I go in for a cardiac MRI a month post diagnosis- my EF is up to 37%! But now my kidneys are failing. My potassium is 6, when apparently a 7 can be deadly. Figures. I’m restricted from potassium as well as salt. And told to forget my fluid restriction and start drinking as much water as I can stomach.
My meds are reduced to the absolute bare minimum which terrifies me. I don’t want to lose the little progress ive made. I know I can live longer with new kidneys than I could with a new heart.
With the lower meds, my bp goes up to 100/70, but my resting HR goes up to 66, and I start getting palpitations again as well as getting tachy when moving around.
I get lab work done every 48hrs to monitor my potassium and kidneys. They show improvement, but SLOWLY. My beta blocker is upped again to help get my HR down and palpitations under control.

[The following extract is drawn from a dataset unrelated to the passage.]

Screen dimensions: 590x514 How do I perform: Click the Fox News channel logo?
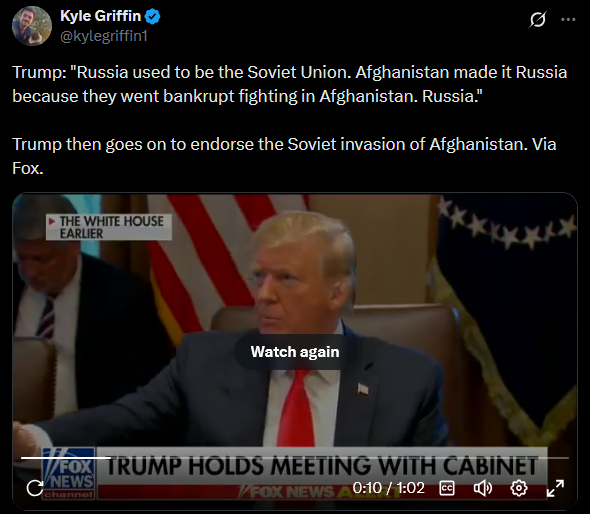[68, 473]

So thats where we are today. I go in next week for more lab work to check on my kidneys and talk about my meds. I’m going to request cardiac rehab as well. I wont get another echo or MRI for at LEAST a month and that makes me super anxious. That also means I’m stuck with my life vest until at least then too. I’m hopeful that despite the med reduction, I’ll keep healing….
Unfortunately- the LBBB can mean that I’ll never recover on my own. I might stall out in the mid 30s and never get any higher. At that point- that means I will need a CRT-D, A pacemaker. Its more likely than not that this is what will happen. AND if by some miracle I do recover, theres still a chance the LBBB will kill me one day anyway if the right bundle ever blocks. In some ways, I wish they’d just give me the crt-d and get it over with.
To top it ALL off, in between all of that my dog…. The dog I have had literally since the day he was born, had some sort of blackout episode. When taking him to the emergency vet we discovered he needs a $3,000 surgery for a hernia.
Then we found out that my husband was denied all 3 weeks he took for leave with me and baby, which means he isn’t paid for that time. Between that, and my pay being only 60% while I’m out we are in some pretty dire financial stress right now.
When it rains it pours. Or, in my case, monsoons.